Please help me here :)
180 requests/second and a few times/hour a script will start calculating ips, which will lock the tables for writing which is not good.
Maybe you could have two tables, table_a and table_b. For one period of time (say a minute or whatever works for you) you write to table_b and read from table_a. Then for the next period of time you write to table_a and read from table_b. Repeat. Not sure if this works for you though since I don't know what your site 'does' ;)
Table `visitors`, Engine=MYISAM, Unique Index over both columns
site_id ¦ int(11)
ip ¦ varchar(15)
as I said the tracker inserts the ip into this table. The table is reset every week, which means at the end of the week it has over 15 million rows.

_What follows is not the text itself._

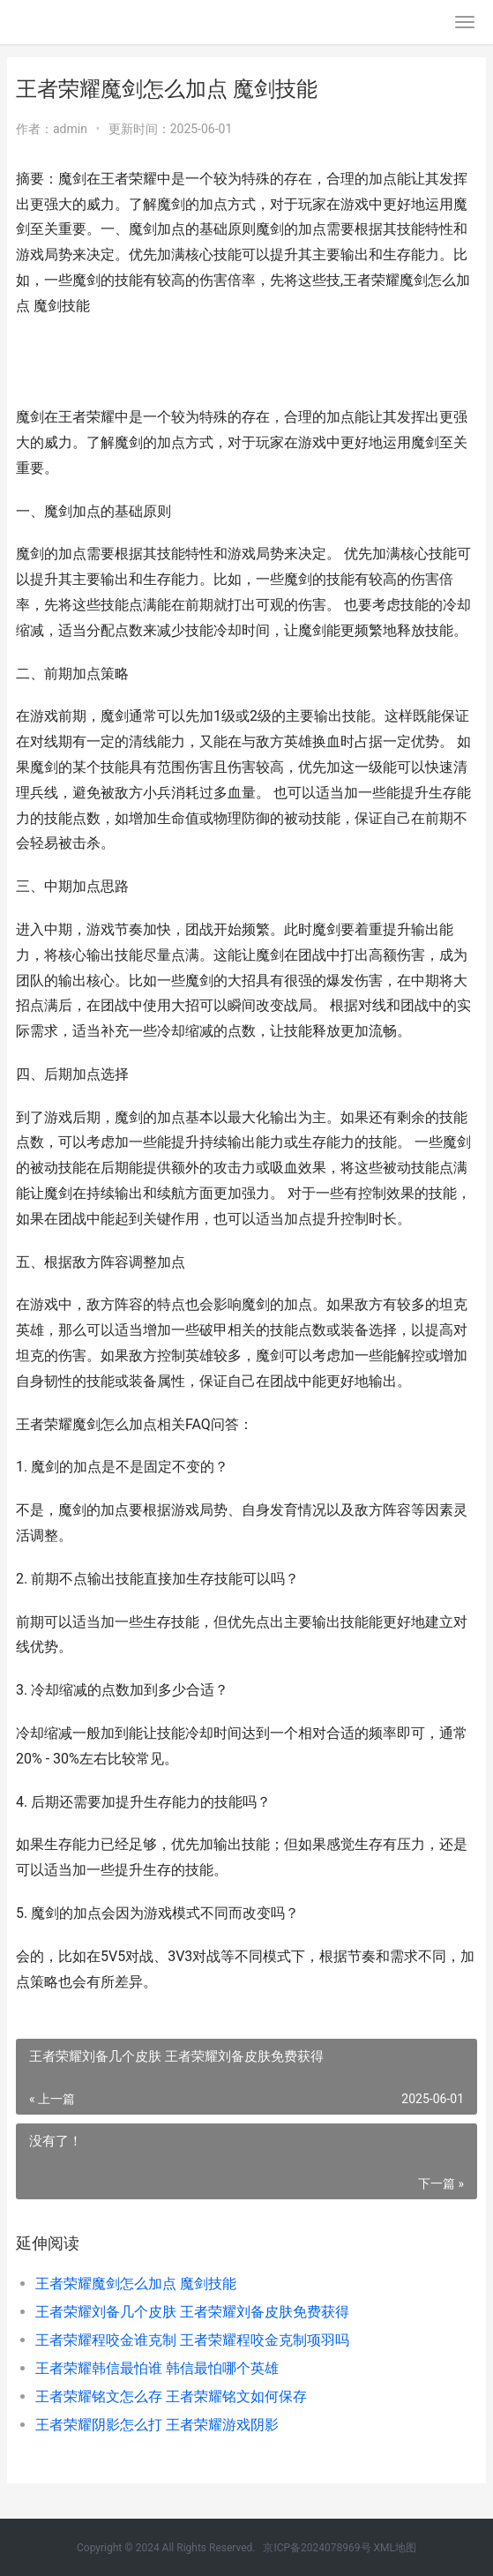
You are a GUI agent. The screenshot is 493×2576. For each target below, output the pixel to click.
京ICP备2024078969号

The calculation script is a cronjob going throguh 3000 sites per run and I recalculate everything from the beginning (basically I count how many rows exist for a specific site_id). I could add a time column and just add the new ips, but I'm not sure if it will speed anything up.
So I'm thinking of storing the ips per day instead of week now which will give me 7 tables and change the carchar to 4 tiny int. This should decrease the size of the table whitout loosing performance.
site_id ¦ int(11)
ip_1 ¦ tinyint(4)
ip_2 ¦ tinyint(4)
ip_3 ¦ tinyint(4)
ip_4 ¦ tinyint(4)
I will also be able to merge all the tables together into a new one.
The writing problems I can use something like you said. I store a variable in memcached telling that "update in progress" and tracker will then temporarily store the ips in a temp talbe which is an exact copy of the one above. When the update is done all ips will be copied from the temporary table into the ordinary. At least I will not start a queue due to a locked table.